In dealings with former private-sector colleagues, senior U.S. officials may be too willing to yield "the benefit of the doubt, rather than look . . . with skepticism or even with a watchful eye," added Melanie Sloan, executive director of Citizens for Responsibility and Ethics in Washington, a watchdog group.

In interviews or through spokesmen, Mineta; Michael P. Jackson, Mineta's deputy in 2002 and now deputy secretary at the DHS; Philip J. Perry, a former Lockheed Martin lobbyist who was the department's general counsel until last month; and other officials said they had complied with all federal ethics requirements. All said they had no involvement in procurement decisions, gave up Lockheed-related assets, recused themselves from activities involving the firm or performed their duties more than one year after ending their Lockheed roles.

Retired Coast Guard Adm. James M. Loy, who helped formulate Deepwater as the Coast Guard's commandant, said that to his knowledge "that array of players, either in their political positions, or civilian commercial positions, or in retired Coast Guard positions" has never been linked "to undue influence." Loy served two years as DHS deputy secretary, then joined Lockheed's board of directors in August 2005.

Asked whether he ever faced improper influence on Deepwater decisions, Loy said: "The question is almost insulting. I will pass on giving you any kind of answer."

Key leaders of the Coast Guard and its parent departments were among the biggest backers of the Deepwater concept. When Jackson announced the Deepwater award at the Transportation Department in 2002, he called it a model for tapping industry's best ideas by giving contractors free rein to decide how agencies complete their missions.
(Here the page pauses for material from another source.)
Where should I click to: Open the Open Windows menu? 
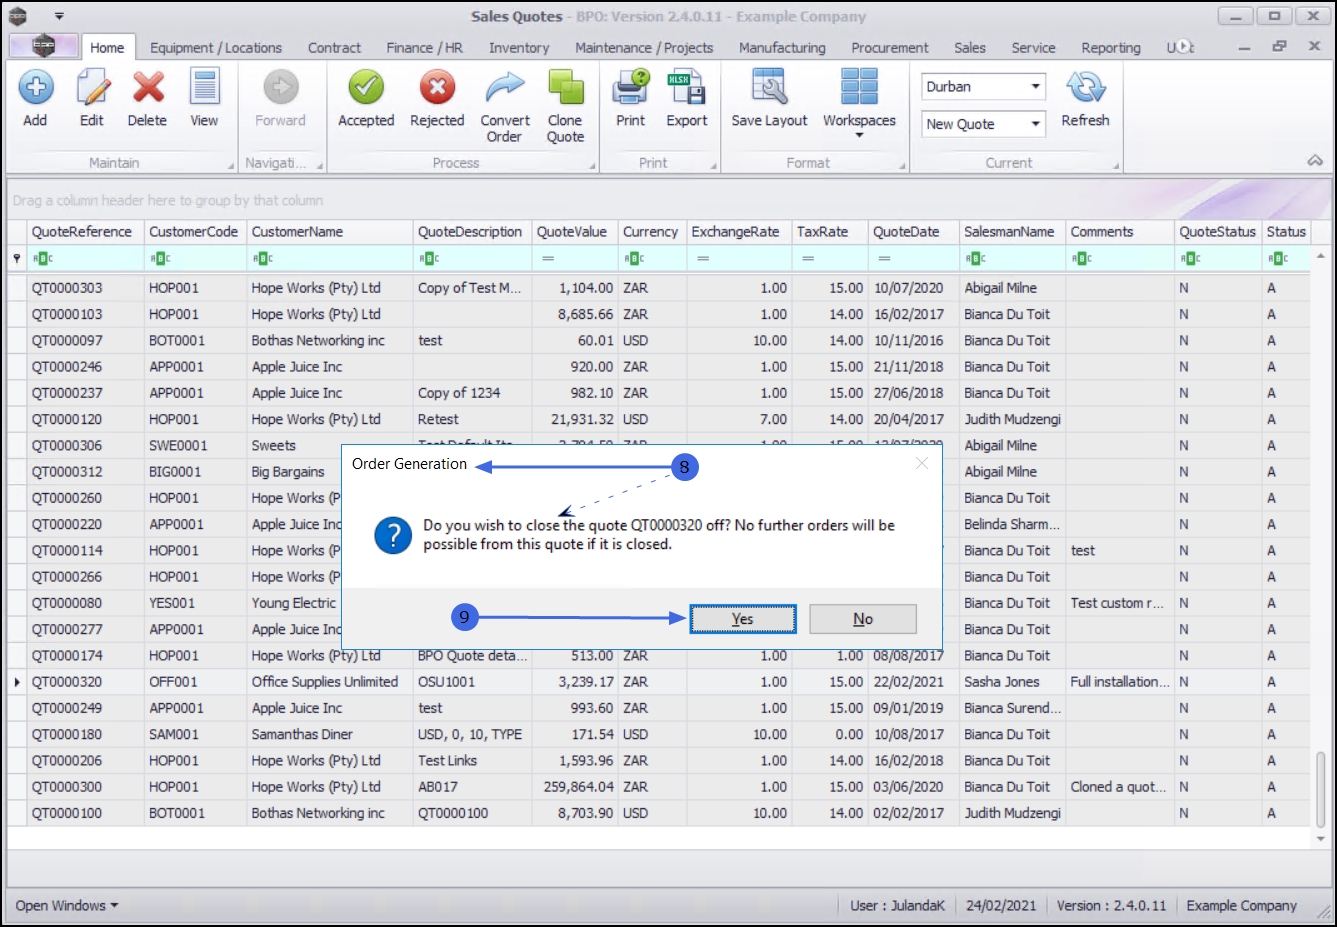click(x=67, y=905)
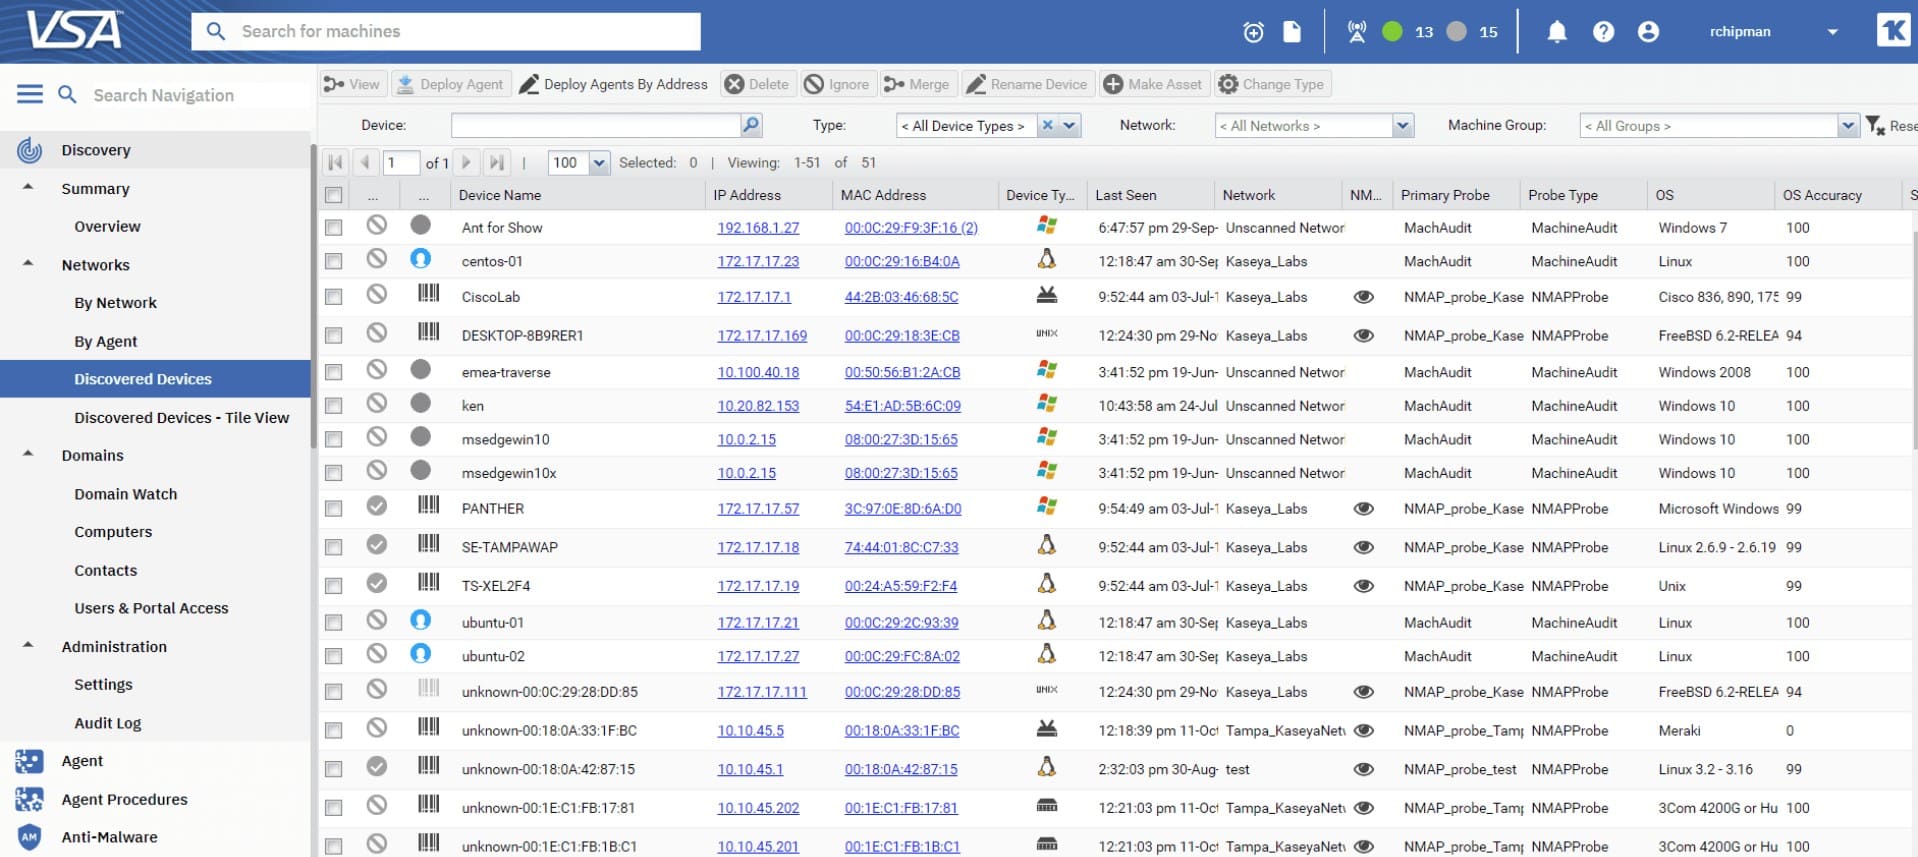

As chief operating officer for the departments of Transportation and Homeland Security, Jackson has championed some of the government's largest outsourcing efforts, including the creation of the Transportation Security Administration. He has come under fire for some of its costliest missteps involving windfall contracts to hire airport screeners as well as technically flawed efforts to improve border security.

Given the number of companies involved in Deepwater and Lockheed's giant presence in the national security market, some amount of crossover is probably difficult to avoid, experts said.

For instance, Lockheed bought a firm last year whose board of directors included former DHS secretary Tom Ridge. Ridge joined the company shortly after leaving office in 2005, so the purchase yielded him a stock windfall. Ridge declined to comment, but he told the Philadelphia Inquirer in December that he and the company had followed ethics guidelines. When DHS Undersecretary Asa Hutchinson stepped down in March 2005, he joined Washington law and lobbying firm Venable LLP, whose clients include Lockheed.

Private analysts said the government has balked at investing the years, money and legislative effort it would take to strengthen contract management, or to expand the one-year "cooling-off" period that generally limits activities by officials moving between the private and public sectors.

Nevertheless, government investigators said Deepwater went too far in empowering the Lockheed-Northrop consortium to award business to subsidiaries, self-certify the planes and ships it produced, and disregard Coast Guard experts.